Because of the havoc elevated homocysteine levels can wreak, in addition to combining L-methylfolate and B12, we have added a powerful anti-oxidant and NMDA receptor stabilizer, namely, n-acetyl-cysteine (NAC), to FolaNAC. NAC is one of the most widely studied and used supplements in the field of integrative psychiatry because of its potential effectiveness and its proven safety and tolerability.

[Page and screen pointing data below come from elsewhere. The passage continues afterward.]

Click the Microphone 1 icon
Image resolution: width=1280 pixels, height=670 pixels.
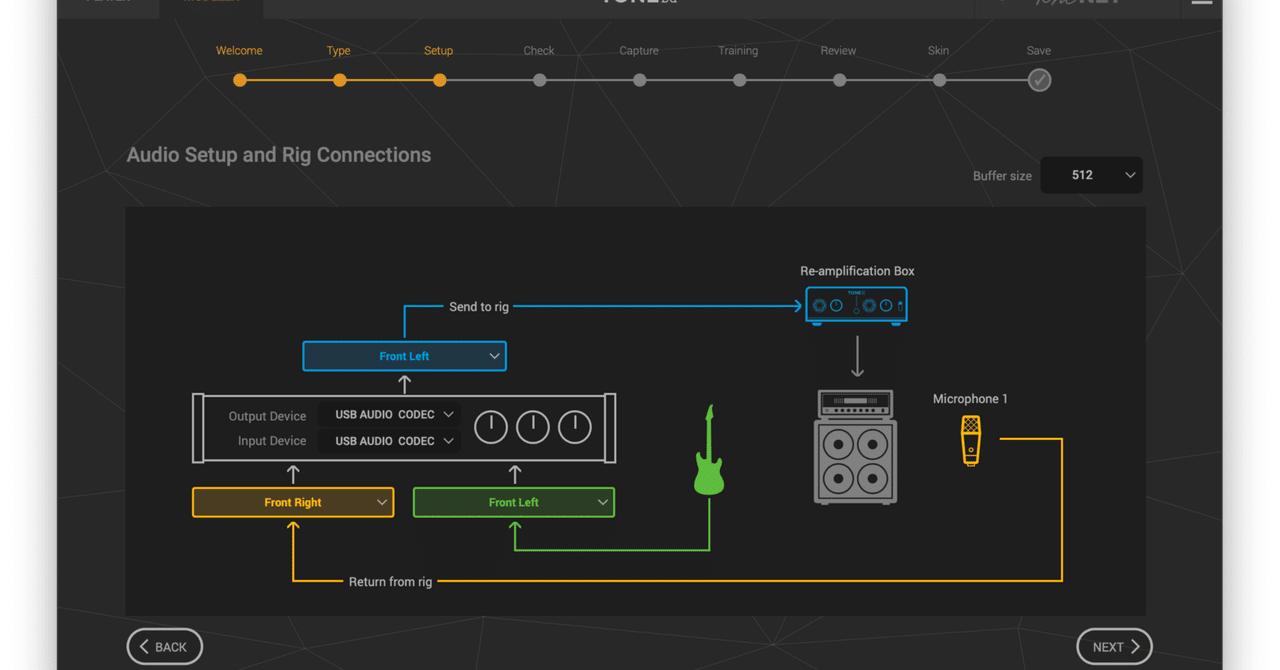point(970,440)
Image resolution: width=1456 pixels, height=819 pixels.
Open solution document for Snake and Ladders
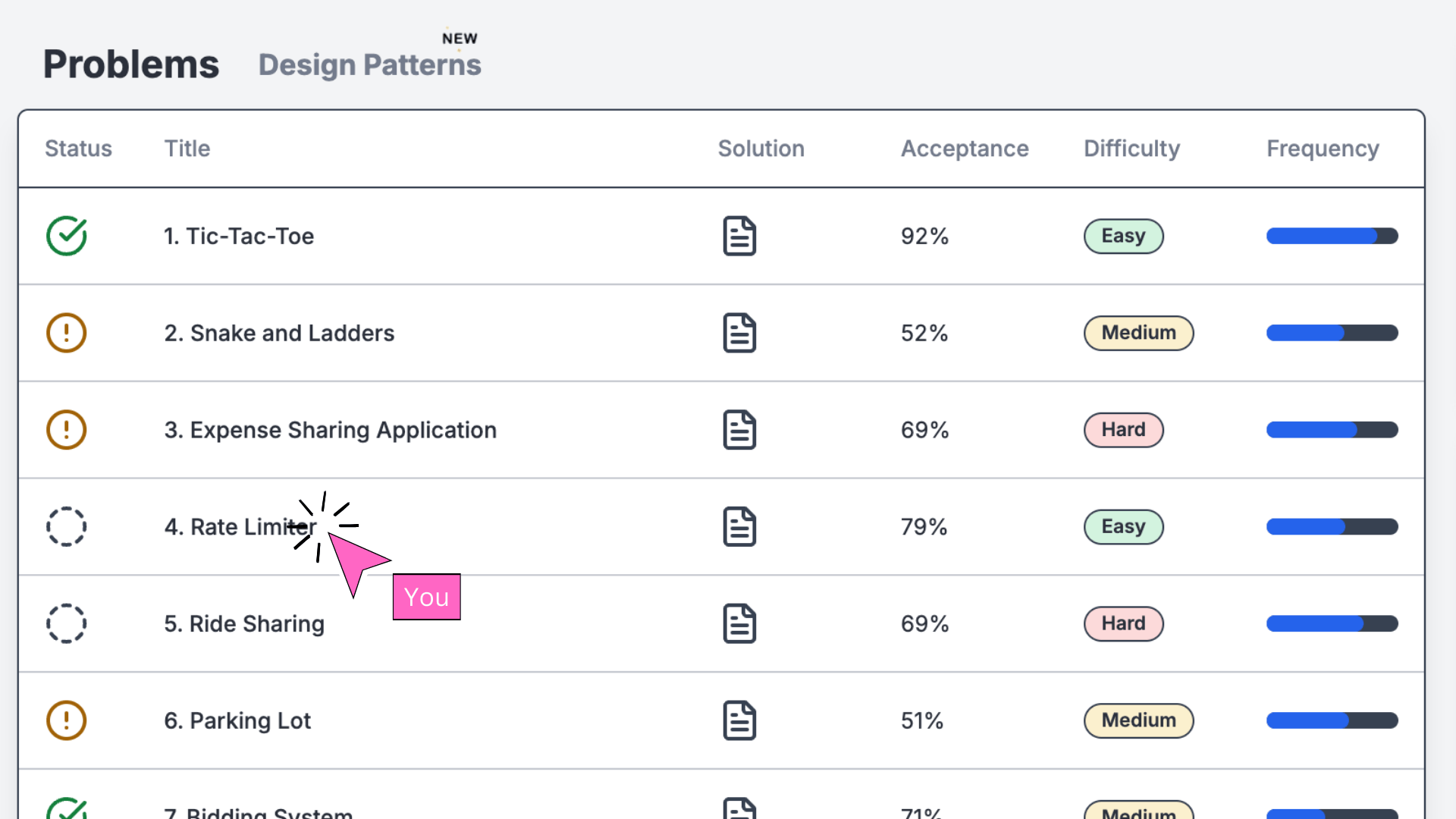point(739,333)
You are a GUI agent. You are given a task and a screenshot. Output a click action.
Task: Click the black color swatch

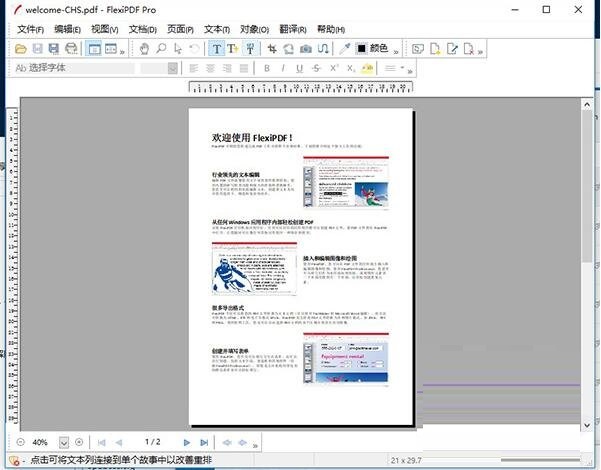pos(362,48)
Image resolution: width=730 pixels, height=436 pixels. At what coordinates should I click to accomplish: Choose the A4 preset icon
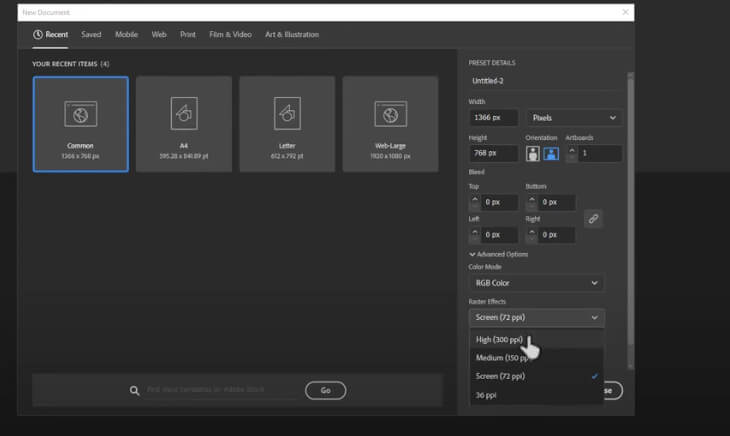[x=185, y=113]
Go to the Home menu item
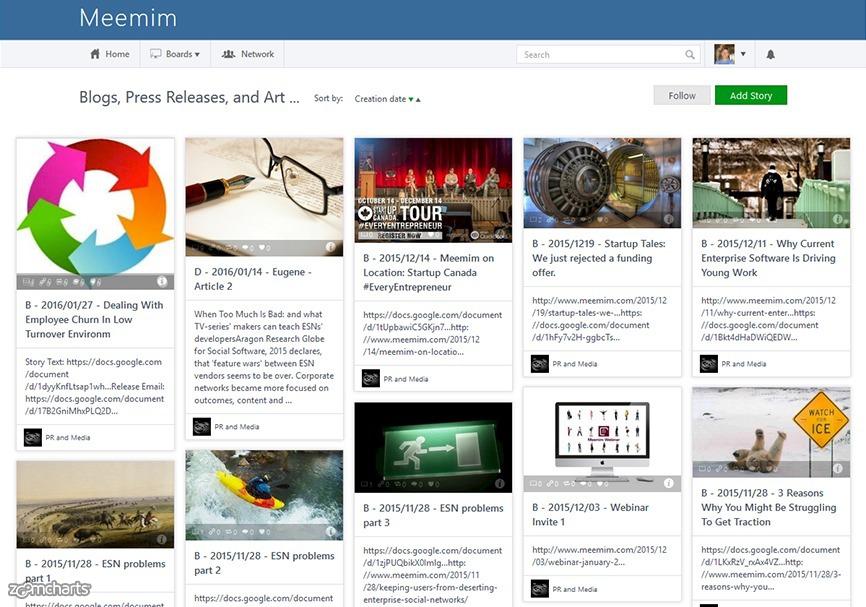866x607 pixels. [x=109, y=54]
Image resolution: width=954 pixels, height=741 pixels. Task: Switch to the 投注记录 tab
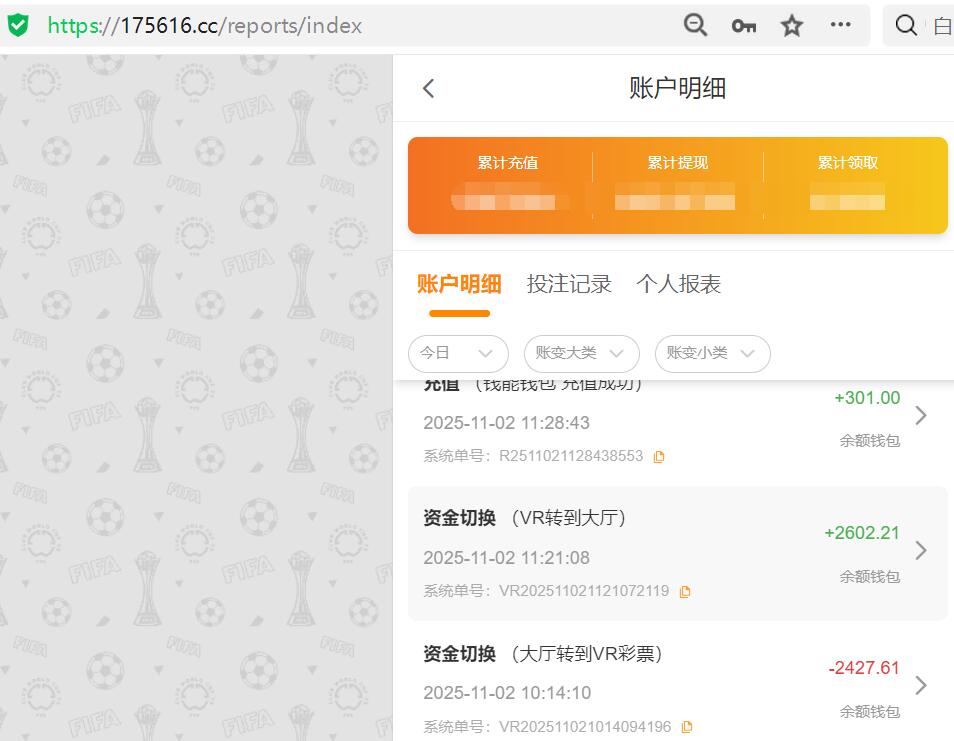coord(570,284)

In addition to its potent antioxidant properties, NAC lowers homocysteine and prevents nerve cell death.
ONE LAST POINT
Not all folate is created equal. There is a good chance, particularly if you already have early memory loss (or depression for that matter), that the dietary folate you get from green leafy vegetables (you have to eat them first) and the synthetic folic acid that pollutes your multi-vitamin or your B complex, cannot get from your gut/blood past your blood-brain-barrier and into your brain. If it can’t, it won’t reduce your brain homocysteine levels and won’t protect you from cognitive decline.
It is imperative that you take folate in the L-methylfolate form that readily crosses from your systemic circulation into your brain.
A new study published in the Journal of Alzheimer’s Disease
evaluated the effect of a medical food, Cerefolin/CerefolinNAC (CFLN), in patients with HHcy and Alzheimer’s disease or cognitive impairment due to cerebrovascular disease. An earlier study by the same group of researchers demonstrated significantly slower cognitive decline in patients with Alzheimer’s disease and related disorders (ADRD) who were treated for HHcy with CFLN compared to those without HHcy who did not receive CFLN. In that study, slower cognitive decline was observed in learning and memory, constructional praxis, and visual-spatial executive function, and was more significant in patients with milder baseline severity and who were treated with CFLN for at least a year.
I find it ironic how powerfully the organ cartels – heart, lung, endo, kidney, etc. – preach the good word on end-organ protection. For my money, however, the most precious organ is the brain. Protect it at all cost. For when it is gone, you and I are gone. So, you guessed it: I take my FolaNAC…Every Day.